No ano passado, 55 líderes participaram desses encontros. Porém, a ideia de compartilhar histórias das pessoas já era uma prática na Braskem. O programa Fábrica do Saber, que existe há cinco anos e permite a participação de todos os níveis da empresa, incentiva que funcionários repassem seus conhecimentos, com relatos de vida e de carreira.
Os workshops de formação de líderes contam com uma primeira etapa reservada para o compartilhamento das histórias pessoais de cada um.
O Magazine Luiza também vem investindo nesse compartilhamento de histórias. O método é diferente, mas o objetivo é o mesmo. Em 2011, a empresa começou a gravar vídeos com os funcionários para disseminar a cultura corporativa.
Em frente às câmeras, os colaboradores contam suas histórias pessoais e o que fazem no trabalho — tentando relacionar esse depoimento com os valores do Magazine Luiza. Os vídeos são posteriormente transmitidos num programa semanal na TV corporativa.
De mulher pra mulher
Na GE, uma iniciativa global criada em 1997, o Women’s Network, reúne mulheres para ajudar no desenvolvimento e no crescimento dentro da companhia. “Nos encontros abordamos temas de carreira e trocamos experiências pessoais válidas para o desenvolvimento”, afirma Sandra Rodrigues, diretora de desenvolvimento organizacional da GE para a América Latina.

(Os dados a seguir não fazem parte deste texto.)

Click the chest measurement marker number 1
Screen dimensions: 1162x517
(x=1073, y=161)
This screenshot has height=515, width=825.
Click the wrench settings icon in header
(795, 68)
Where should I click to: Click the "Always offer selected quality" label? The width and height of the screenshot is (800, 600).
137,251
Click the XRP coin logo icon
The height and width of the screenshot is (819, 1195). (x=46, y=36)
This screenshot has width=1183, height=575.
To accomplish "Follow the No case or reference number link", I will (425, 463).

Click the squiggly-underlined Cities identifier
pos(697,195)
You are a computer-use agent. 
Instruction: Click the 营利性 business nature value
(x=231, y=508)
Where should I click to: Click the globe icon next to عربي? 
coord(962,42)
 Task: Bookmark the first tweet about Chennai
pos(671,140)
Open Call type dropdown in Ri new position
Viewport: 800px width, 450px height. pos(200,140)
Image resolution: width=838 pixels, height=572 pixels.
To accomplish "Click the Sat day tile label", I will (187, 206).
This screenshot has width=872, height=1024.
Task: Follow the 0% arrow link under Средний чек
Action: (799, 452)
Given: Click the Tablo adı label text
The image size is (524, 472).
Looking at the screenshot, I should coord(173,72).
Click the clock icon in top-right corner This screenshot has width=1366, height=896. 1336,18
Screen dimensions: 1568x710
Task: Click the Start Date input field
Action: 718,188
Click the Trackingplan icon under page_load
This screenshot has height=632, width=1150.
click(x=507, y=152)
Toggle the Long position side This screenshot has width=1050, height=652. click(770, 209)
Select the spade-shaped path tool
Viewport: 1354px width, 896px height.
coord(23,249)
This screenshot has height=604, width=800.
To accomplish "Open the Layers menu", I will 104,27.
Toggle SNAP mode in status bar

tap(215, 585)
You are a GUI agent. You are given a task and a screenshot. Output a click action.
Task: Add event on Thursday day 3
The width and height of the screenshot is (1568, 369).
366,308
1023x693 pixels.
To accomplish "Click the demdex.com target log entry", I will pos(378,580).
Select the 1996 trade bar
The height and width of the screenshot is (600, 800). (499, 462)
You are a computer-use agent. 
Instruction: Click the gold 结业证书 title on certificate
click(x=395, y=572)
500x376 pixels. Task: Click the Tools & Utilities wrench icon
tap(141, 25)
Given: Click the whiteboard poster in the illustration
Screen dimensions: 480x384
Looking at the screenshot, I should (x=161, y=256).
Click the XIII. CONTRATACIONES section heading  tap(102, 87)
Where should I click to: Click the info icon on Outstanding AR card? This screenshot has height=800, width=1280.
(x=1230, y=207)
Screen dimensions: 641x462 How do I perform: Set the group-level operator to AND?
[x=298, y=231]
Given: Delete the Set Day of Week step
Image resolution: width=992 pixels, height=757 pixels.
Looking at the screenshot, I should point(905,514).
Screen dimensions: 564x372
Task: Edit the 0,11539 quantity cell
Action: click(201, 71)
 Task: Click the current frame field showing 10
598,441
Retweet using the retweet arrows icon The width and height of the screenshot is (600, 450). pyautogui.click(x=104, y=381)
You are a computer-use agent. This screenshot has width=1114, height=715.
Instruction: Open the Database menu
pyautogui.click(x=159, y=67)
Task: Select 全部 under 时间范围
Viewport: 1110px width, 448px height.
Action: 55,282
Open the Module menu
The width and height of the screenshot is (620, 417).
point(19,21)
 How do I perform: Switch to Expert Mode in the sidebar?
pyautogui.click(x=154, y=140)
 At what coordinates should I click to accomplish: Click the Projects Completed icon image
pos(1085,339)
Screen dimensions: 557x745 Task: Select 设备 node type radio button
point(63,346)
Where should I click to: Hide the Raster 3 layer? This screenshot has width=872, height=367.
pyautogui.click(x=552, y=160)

Com apoio dos líderes, a empresa promove encontros em que os mais seniores contam como cresceram na GE. Em outros encontros, questões relativas ao trabalho não entram na pauta. As próprias mulheres falam sobre os desafios domésticos, como contratação de babás, filhos e escolas.
“Não trocamos telefones de babá, mas falamos de conflitos e questões que interferem na vida de qualquer mulher”, diz Sandra. “O objetivo é expor como profissionais bem-sucedidas lidam com situações complexas, como uma doença grave ou o equilíbrio entre a maternidade e a carreira.”
No Brasil, o programa conta com estrutura própria, presidente, copresidente e pilares estruturados para ajudar na trajetória de carreira das mulheres na empresa. Globalmente, a GE tem 300 000 funcionários, dos quais 100 000 participam do Women’s Network. Aqui, 160 dos 8 000 empregados fazem parte do programa.
A expectativa da empresa é atingir a marca de 506 participações femininas em 2013. Em 2011, o programa brasileiro promoveu 20 encontros com temas variados. “Ninguém se identifica mais por cargos e idade, mas por sua história”, diz Sandra. “Saber como algumas pessoas enfrentam e superam os desafios nos inspira ainda mais e torna o aprendizado imediato.”
Mesmo com todos os benefícios envolvidos nessas prosas da vida privada, há alguns riscos e alertas a serem tomados. “O que cada um ouve nem sempre é o que a pessoa que está falando gostaria que percebessem dela”, diz o psicoterapeuta Luiz Cuschnir. “Ou, no afã das coisas, alguém pode dar um depoimento que, se estivesse mais consciente da repercussão que ele poderia causar, jamais daria. Tudo isso precisa ser avaliado antes.”
Para o economista e filósofo Jean Bartoli, uma boa conversa é sempre proveitoso, mas para práticas como essas terem um efeito positivo é preciso criar um discurso mais coletivo do que individual. “Nesse contexto, experiências de compartilhar histórias de vida fazem sentido no ambiente corporativo. Mas é preciso ter cuidado para não infantilizar os executivos”, diz.